In order for ORS 166.250(2)(b) to be an exception to the conduct proscribed by ORS 166.250(1)(a), it must in some manner allow persons to carry a firearm concealed on their persons without a license. We note that the statute does not expressly negate the prohibition against carrying firearms concealed upon the person without a license. Accordingly, support for defendant's position, if it is to be found, must derive from language negating any prohibition against "owning, possessing or keeping" a handgun at one's place of residence or place of business. In an effort to discern the plain, natural, and ordinary meaning of those terms we turn to the dictionary. To "own" is "to have or hold as property or appurtenance: have a rightful title to, whether legal or natural." Webster's Third New Int'l Dictionary, 1612 (unabridgeded 1993). To "possess" is "to take into one's possession: seize or gain control of: to make one's own." Id. at 1770. And finally, to "keep" is to "cause to remain in a given place, situation, or condition: maintain unchanged: hold or preserve in a particular state." Id. at 1235.

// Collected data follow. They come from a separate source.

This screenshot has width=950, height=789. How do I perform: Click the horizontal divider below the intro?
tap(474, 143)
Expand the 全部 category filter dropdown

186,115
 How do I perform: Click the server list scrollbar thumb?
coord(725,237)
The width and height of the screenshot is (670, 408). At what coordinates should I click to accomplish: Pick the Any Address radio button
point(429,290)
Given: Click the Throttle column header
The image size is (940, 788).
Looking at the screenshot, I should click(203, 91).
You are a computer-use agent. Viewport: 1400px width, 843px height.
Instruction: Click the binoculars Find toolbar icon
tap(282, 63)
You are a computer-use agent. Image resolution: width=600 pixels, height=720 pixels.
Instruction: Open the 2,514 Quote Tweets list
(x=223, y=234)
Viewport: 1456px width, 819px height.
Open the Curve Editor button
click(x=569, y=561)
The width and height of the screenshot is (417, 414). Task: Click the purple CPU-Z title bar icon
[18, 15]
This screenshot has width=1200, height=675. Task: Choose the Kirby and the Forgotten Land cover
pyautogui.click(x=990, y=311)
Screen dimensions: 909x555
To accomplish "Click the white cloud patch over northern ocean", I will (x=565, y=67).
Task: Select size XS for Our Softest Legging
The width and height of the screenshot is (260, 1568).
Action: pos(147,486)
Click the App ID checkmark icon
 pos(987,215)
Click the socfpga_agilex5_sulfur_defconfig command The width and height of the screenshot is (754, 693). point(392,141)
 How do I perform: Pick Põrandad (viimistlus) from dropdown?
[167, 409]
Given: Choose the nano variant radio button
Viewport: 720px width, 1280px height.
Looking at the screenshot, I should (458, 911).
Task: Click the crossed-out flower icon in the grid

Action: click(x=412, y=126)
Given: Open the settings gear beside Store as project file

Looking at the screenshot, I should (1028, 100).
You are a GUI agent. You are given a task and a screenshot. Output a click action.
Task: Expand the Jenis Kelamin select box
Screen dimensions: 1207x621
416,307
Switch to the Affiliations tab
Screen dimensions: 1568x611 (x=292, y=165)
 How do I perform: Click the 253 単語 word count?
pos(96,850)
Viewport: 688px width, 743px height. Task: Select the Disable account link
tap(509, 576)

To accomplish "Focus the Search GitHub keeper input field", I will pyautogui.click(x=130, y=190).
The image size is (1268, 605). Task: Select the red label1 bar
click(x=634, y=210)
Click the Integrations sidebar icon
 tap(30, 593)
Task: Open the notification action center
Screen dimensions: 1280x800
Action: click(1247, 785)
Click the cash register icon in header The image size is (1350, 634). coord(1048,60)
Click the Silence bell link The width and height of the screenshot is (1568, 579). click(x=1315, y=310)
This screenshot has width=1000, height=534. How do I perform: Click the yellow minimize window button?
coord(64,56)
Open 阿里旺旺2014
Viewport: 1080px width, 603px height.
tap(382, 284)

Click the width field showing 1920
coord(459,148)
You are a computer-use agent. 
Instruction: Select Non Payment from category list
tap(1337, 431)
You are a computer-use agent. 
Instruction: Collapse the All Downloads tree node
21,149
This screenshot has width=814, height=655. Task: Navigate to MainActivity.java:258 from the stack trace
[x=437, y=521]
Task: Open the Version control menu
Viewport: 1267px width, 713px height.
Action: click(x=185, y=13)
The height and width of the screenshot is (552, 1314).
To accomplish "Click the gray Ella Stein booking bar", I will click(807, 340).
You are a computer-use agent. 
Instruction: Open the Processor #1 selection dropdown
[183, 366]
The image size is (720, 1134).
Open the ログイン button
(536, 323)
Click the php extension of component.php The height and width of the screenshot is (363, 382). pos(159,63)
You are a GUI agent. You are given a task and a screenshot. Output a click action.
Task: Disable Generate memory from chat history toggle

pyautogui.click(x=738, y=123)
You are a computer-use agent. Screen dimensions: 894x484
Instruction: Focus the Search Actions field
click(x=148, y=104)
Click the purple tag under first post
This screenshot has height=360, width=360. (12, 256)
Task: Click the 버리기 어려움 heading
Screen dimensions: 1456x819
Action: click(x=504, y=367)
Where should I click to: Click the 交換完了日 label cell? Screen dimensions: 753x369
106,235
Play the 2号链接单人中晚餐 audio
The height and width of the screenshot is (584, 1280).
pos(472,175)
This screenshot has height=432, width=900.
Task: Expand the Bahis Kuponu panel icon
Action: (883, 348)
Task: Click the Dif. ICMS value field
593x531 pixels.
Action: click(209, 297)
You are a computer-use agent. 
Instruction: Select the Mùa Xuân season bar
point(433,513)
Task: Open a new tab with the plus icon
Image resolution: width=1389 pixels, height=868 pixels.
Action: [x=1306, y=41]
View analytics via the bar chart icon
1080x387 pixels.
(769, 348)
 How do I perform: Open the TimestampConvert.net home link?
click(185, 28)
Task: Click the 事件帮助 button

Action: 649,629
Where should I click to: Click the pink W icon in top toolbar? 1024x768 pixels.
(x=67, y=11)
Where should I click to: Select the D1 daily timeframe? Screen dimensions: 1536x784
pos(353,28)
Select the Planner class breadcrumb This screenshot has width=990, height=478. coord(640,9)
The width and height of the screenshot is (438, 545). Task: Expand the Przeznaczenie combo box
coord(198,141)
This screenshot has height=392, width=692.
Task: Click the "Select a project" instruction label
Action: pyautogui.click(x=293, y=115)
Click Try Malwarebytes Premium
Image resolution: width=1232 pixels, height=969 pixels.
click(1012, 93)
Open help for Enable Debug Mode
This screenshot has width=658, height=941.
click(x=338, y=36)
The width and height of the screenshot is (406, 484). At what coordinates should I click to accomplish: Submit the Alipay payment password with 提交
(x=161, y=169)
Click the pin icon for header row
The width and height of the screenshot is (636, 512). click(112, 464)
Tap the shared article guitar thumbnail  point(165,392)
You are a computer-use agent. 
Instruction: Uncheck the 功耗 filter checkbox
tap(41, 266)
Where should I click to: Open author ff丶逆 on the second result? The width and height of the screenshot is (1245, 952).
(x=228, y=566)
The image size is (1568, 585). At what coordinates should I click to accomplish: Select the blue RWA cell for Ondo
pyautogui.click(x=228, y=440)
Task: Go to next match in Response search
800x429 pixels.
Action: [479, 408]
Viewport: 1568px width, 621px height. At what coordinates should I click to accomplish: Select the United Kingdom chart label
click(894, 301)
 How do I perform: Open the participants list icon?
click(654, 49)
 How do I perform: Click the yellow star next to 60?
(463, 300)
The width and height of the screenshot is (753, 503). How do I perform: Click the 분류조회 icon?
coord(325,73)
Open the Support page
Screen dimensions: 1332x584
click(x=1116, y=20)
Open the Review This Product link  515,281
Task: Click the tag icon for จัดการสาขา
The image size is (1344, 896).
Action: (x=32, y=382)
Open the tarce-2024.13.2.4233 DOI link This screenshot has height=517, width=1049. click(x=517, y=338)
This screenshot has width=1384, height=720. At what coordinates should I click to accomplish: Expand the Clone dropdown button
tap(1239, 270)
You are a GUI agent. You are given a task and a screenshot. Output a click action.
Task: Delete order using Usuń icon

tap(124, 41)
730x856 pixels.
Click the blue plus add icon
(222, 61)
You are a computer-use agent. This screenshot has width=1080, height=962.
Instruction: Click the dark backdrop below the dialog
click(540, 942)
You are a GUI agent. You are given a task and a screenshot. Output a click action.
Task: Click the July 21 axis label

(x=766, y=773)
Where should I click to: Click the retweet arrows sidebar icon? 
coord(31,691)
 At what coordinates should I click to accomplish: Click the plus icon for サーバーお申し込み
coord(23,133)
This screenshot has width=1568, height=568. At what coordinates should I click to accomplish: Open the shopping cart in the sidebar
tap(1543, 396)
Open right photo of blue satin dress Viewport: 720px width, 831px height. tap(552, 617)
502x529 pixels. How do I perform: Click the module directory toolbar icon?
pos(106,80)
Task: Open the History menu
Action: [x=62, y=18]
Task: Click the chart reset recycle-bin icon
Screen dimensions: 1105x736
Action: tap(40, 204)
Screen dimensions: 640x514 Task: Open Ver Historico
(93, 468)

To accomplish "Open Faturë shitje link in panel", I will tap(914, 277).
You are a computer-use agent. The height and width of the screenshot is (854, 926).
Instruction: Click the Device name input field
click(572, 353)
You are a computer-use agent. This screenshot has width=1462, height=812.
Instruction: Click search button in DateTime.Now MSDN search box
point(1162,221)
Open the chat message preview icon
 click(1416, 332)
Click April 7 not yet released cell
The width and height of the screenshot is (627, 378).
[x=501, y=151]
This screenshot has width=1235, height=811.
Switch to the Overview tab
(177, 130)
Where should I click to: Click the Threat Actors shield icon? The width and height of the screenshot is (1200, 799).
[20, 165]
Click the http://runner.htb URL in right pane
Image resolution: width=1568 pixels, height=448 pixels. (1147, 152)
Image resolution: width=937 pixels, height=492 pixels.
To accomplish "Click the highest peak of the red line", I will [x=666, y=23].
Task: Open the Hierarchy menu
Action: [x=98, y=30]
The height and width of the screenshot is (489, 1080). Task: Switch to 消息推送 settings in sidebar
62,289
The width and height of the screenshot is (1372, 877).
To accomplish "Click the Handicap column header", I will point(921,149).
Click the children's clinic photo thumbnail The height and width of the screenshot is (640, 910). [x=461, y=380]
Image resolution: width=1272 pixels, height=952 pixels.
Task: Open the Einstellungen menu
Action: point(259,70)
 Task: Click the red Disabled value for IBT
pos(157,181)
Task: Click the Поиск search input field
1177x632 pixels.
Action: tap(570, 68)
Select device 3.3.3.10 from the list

The state argues that "owning, possessing or keeping" a handgun are different from carrying one concealed and that reading ORS 166.250(2)(b) as an exception to ORS 166.250(1)(a) violates ORS 174.010 by inserting the words "carry concealed." The state's argument fails because each of the defined terms can be read consistently with carrying a concealed firearm. The term "possess," in particular, is inclusive because the act of carrying a concealed handgun is an entirely contained subset of possession. Stated another way, one who carries a concealed handgun always "possesses" the handgun. Accordingly, as relevant here, we hold that ORS 166.250(2)(b) provides an exception to the statutory prohibition in ORS 166.250(1)(a) against carrying a concealed firearm for persons who do so in their place of business.5

Having determined that ORS 166.250(2)(b) provides a limited exception to the concealment prohibition in subsection (1)(a) of the statute, we turn to the state's alternative argument that the statute does not apply to defendant. The parties agree that the question presented is whether defendant...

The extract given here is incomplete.